A infraestrutura precária não afeta apenas os grandes empresários. O engenheiro civil Sergio Frederico, coordenador do grupo Vítimas do Descaso, conta a história de uma pizzaria da cidade que encomenda as caixas para delivery no Rio Grande do Sul. O fabricante, entretanto, não faz as entregas em Umuarama, o que obriga o empresário a fazer viagens regulares a Maringá para buscar as caixas.
As perspectivas
No dia 31 de maio de 2017, como a Odebrecht não conseguiu financiamento para a obra, o Diário Oficial do Estado trouxe a publicação do termo de rescisão da PPP firmada em 2014. Com isso, a duplicação voltou à estaca zero. Segundo o DER, após o distrato foi elaborado um plano de ação com intervenções ao longo dos 216 quilômetros de extensão do corredor rodoviário formado pelas rodovias PR-323, PR-487 e PR-272, entre os municípios de Paiçandu e Francisco Alves.

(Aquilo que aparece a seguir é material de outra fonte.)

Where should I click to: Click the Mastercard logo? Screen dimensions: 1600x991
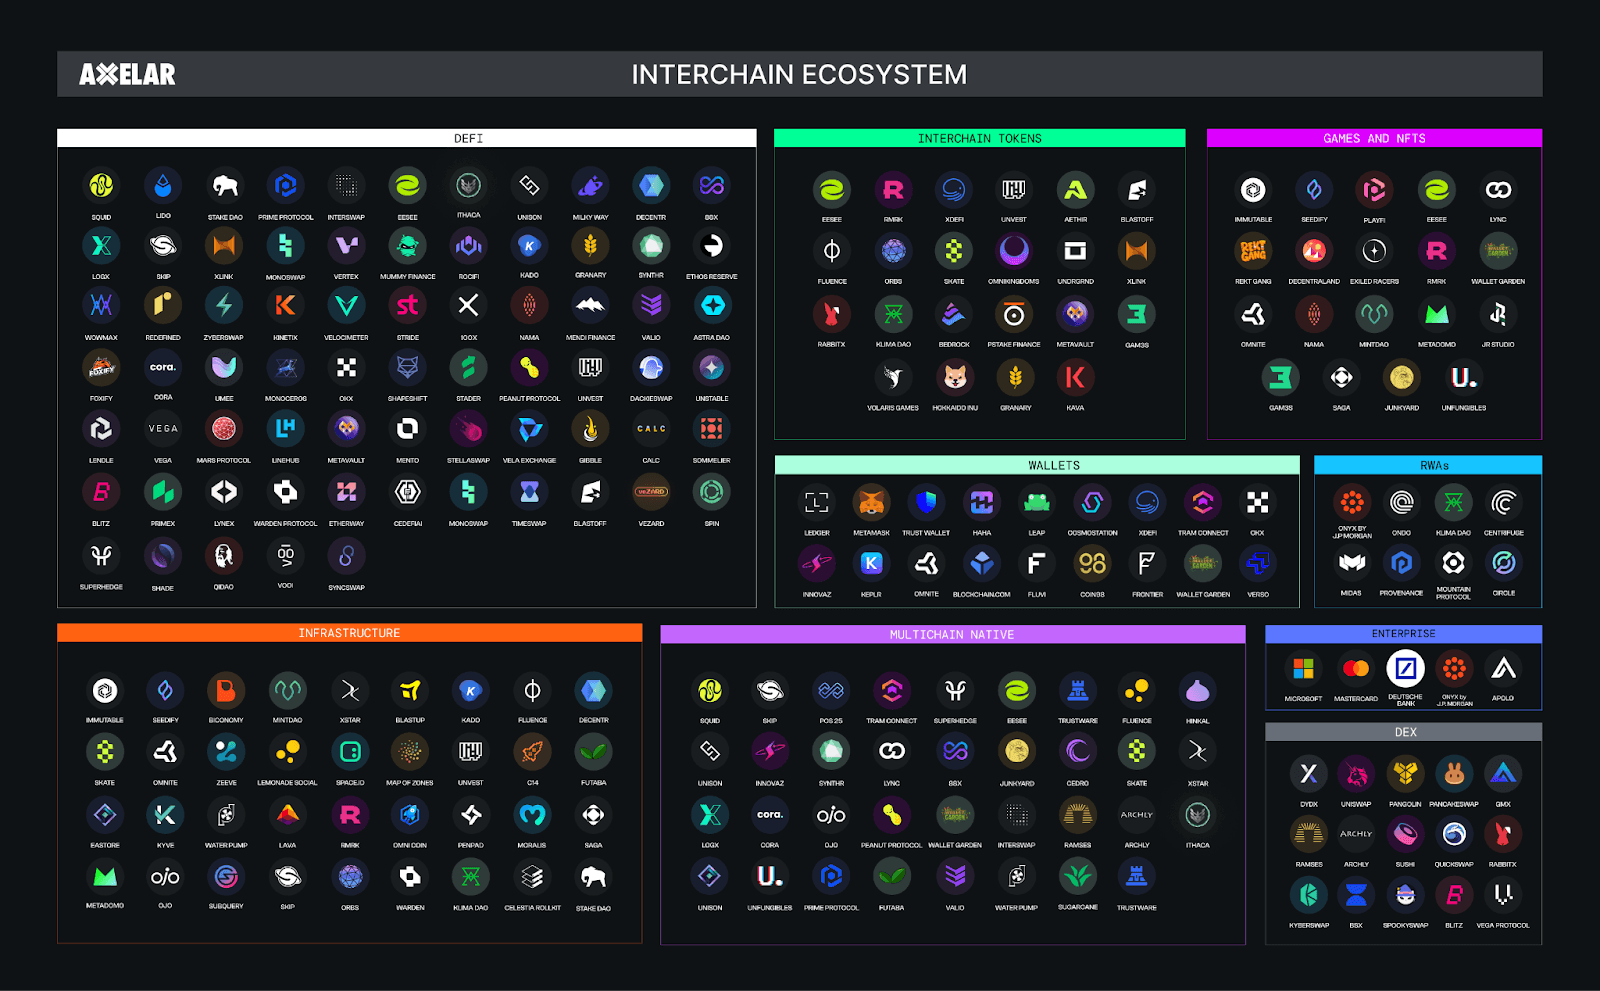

No último dia 3 de outubro, o DER emitiu a ordem de serviço autorizando o início dos trabalhos em um trecho de 20,7 quilômetros entre Paiçandu e Doutor Camargo. As obras custarão R$ 73,2 milhões e serão pagas pelo governo estadual. Para João Arthur Mohr, consultor de Infraestrutura da Fiep, apesar desse movimento do governo em usar recursos próprios na duplicação, é improvável que o estado tenha dinheiro para bancar toda a obra. Nesse caso, a melhor alternativa seria uma concessão para a iniciativa privada.
Ao contrário do que foi feito na formulação inicial da PPP, Mohr defende que o governo contrate os projetos iniciais de engenharia, e não deixe isso para um Procedimento de Manifestação de Interesse, quando empresas interessadas na obra é que apresentam os projetos.
Em Umuarama, os envolvidos no movimento pela duplicação não se opõem à concessão. Segundo o presidente da OAB de Umuarama, Aldo Henrique Alves, o grupo não tem nenhuma orientação ou exigência em relação a modelagem de financiamento da duplicação. “Nós queremos é que saia”, diz.
O governador eleito, Ratinho Junior (PSD), assinou uma carta de compromisso com as obras. No termo ele se comprometeu a “promover as condições necessárias para a duplicação da PR 323”. Ao longo de sua campanha ele tratou como prioritárias as obras em três rodovias estaduais; a 323; a PR-092, no Norte Pioneiro; e a PR-280, que passa pelas regiões Sudeste e Sul do Paraná.
Projetos foram doados ao governo
Interessada em fazer a duplicação da PR-323, a Odebrecht assumiu o ônus de fazer o projeto da obra. Os levantamentos e projeções de engenharia custaram cerca de R$ 9 milhões – caso a empresa não vencesse a licitação, seria reembolsada pela empreiteira ganhadora. Segundo o DER, a concessionária Rota das Fronteiras tinha a obrigação contratual de elaborar os projetos executivos. Em janeiro de 2017, a Odebrecht deixou a sociedade, cedendo todos os direitos econômicos à TGA Participações. Em junho de 2018, a TGA formalizou a doação dos projetos e estudos para o DER-PR.